I am especially interested in video generation for egocentric embodied scenarios and long-video understanding.

I am also deeply interested in WAM and RL post-training.

Jiaqi Liao

Research

🏋️
Gym-V: A Unified Vision Environment System for Agentic Vision Research

Fanqing Meng*, …, Lingxiao Du, Jiawei Gu, Jiaqi Liao* (Co-first & Core Contributor), …, Linjie Li, Jiawei Gu, Ziqi Zhao, Mengkang Hu, Yue Zhang, Zichen Liu, Michael Qizhe Shieh

Preprint

Gym-V provides a unified environment for agentic vision research, enabling systematic evaluation of vision-language models.

Projects

ClawMark Bench

Released

A benchmark for multi-day, multimodal coworker agents with living-world tasks and rule-based scoring.

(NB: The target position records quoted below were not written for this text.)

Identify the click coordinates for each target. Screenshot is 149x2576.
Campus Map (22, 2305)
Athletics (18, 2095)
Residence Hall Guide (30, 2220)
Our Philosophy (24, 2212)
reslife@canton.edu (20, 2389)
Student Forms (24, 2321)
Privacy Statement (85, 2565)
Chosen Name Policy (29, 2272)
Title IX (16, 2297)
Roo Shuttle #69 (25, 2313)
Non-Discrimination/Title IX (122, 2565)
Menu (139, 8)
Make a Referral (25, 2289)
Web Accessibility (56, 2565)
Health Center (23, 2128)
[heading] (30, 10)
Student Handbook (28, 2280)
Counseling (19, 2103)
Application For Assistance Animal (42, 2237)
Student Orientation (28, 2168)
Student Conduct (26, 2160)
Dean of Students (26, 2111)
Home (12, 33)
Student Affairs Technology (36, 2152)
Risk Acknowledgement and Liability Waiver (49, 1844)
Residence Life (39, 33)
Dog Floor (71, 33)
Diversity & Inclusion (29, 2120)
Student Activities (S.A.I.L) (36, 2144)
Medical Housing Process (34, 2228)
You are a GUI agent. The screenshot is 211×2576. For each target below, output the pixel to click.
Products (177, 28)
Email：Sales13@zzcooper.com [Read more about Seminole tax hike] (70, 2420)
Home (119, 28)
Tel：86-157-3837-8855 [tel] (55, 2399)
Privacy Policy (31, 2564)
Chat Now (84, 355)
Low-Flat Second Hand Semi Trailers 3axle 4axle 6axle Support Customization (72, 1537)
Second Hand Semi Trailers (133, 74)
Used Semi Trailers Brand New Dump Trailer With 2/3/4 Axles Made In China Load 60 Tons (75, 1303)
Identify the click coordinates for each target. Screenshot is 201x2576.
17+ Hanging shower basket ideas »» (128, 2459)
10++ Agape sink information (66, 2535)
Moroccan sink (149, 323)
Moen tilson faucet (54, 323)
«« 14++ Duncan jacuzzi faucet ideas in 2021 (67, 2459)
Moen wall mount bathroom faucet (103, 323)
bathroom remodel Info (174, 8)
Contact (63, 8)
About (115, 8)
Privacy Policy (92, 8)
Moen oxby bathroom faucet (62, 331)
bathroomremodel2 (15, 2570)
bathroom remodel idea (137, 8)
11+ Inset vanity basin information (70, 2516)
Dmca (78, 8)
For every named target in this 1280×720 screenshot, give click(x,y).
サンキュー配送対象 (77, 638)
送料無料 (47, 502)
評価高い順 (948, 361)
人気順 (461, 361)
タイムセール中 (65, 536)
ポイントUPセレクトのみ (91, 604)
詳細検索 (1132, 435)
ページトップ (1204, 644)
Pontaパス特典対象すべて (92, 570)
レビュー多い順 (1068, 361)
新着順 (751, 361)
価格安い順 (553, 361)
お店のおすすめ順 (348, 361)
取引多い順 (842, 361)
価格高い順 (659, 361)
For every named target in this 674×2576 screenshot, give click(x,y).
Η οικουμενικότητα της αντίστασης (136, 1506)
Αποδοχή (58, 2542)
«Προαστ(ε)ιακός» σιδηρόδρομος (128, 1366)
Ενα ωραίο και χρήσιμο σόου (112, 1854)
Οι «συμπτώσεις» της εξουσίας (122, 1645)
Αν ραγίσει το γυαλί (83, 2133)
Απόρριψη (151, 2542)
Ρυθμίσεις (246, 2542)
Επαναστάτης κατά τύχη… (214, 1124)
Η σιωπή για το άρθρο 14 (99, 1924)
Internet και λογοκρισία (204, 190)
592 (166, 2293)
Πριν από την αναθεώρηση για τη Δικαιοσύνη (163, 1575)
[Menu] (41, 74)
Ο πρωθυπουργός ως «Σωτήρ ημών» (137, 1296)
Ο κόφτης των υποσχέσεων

Benchmark Multimodal Agents

Experience

Ant Group

Research Intern — VLM & WAM Post-training
Present
Video generation, long-video understanding, and RL post-training

About

I am currently focused on post-training for VLM and WAM at Ant Group. My interests center on video generation for egocentric embodied scenes, long-video understanding, and RL post-training. I received the SenseTime Scholarship and twice received the National Scholarship.